Push-based oracles excel at providing low-latency, high-frequency data because they proactively broadcast updates to on-chain consumers. This model is ideal for high-throughput DeFi applications like perpetual futures on dYdX or GMX, where sub-second price updates are critical. The trade-off is inherent gas inefficiency, as data is pushed regardless of immediate demand, leading to higher operational costs for the oracle provider, which can be reflected in service fees.

Pull-based oracles take a different approach by optimizing for cost and data freshness control. Consumers explicitly request data on-demand, paying gas only when needed.

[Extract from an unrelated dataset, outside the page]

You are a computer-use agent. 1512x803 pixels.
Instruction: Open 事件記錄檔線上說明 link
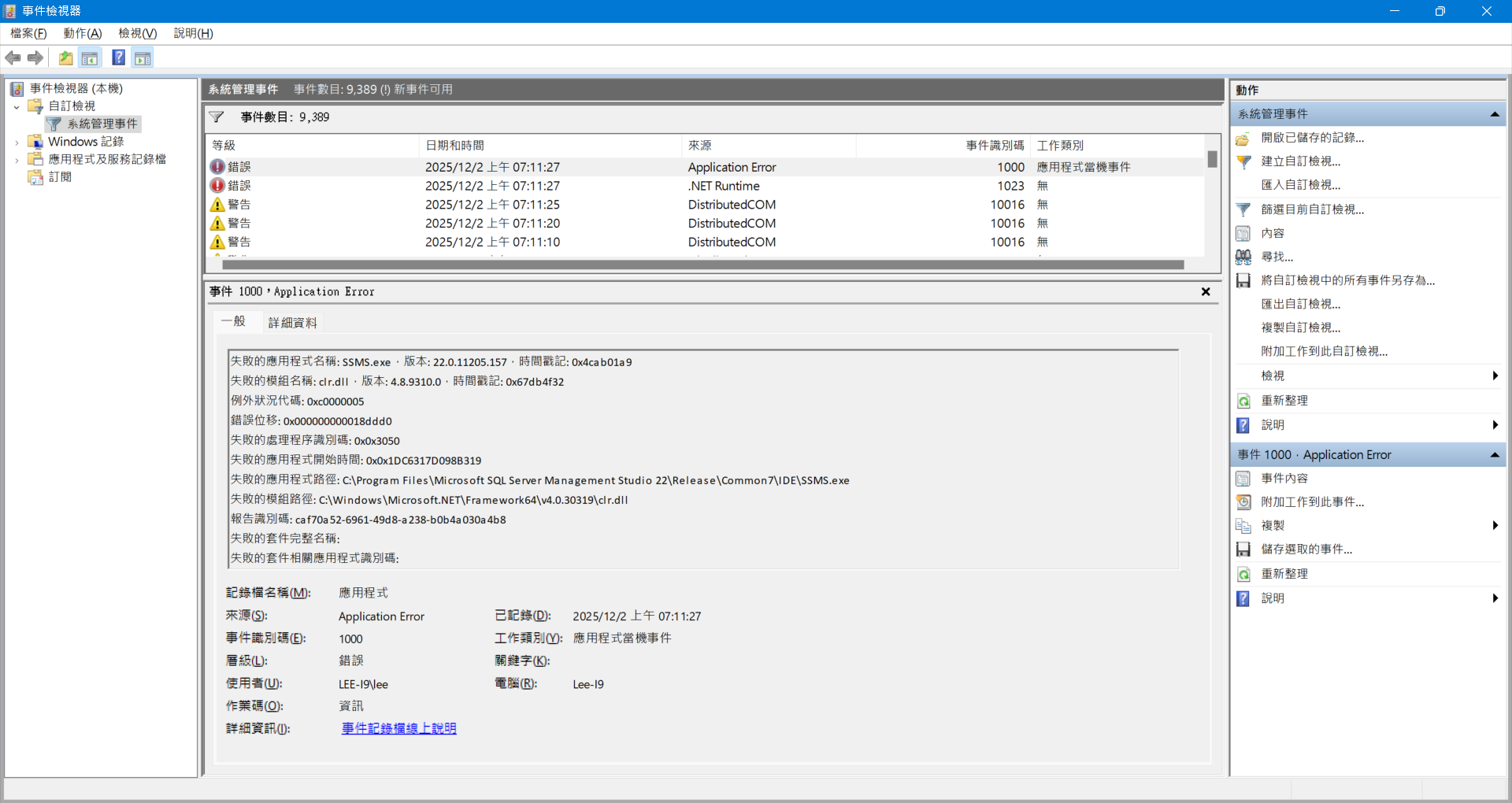coord(398,729)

This is highly efficient for less time-sensitive applications like lending protocols (e.g., Aave, Compound) that may only need hourly price checks for liquidations. The key trade-off is latency; a pull request must complete an entire request-response cycle, making it unsuitable for real-time trading.

The key trade-off: If your priority is ultra-low latency and predictable data delivery for high-frequency applications, choose a push model like Chainlink's Data Streams or Pyth Network. If you prioritize gas cost minimization and your application can tolerate request latency (seconds to minutes), a pull-based solution like Chainlink's Basic Request Model or a custom Tellor oracle is more strategic. For maximum resilience, a hybrid approach using push for core feeds with a pull-based fallback is often employed by leading protocols.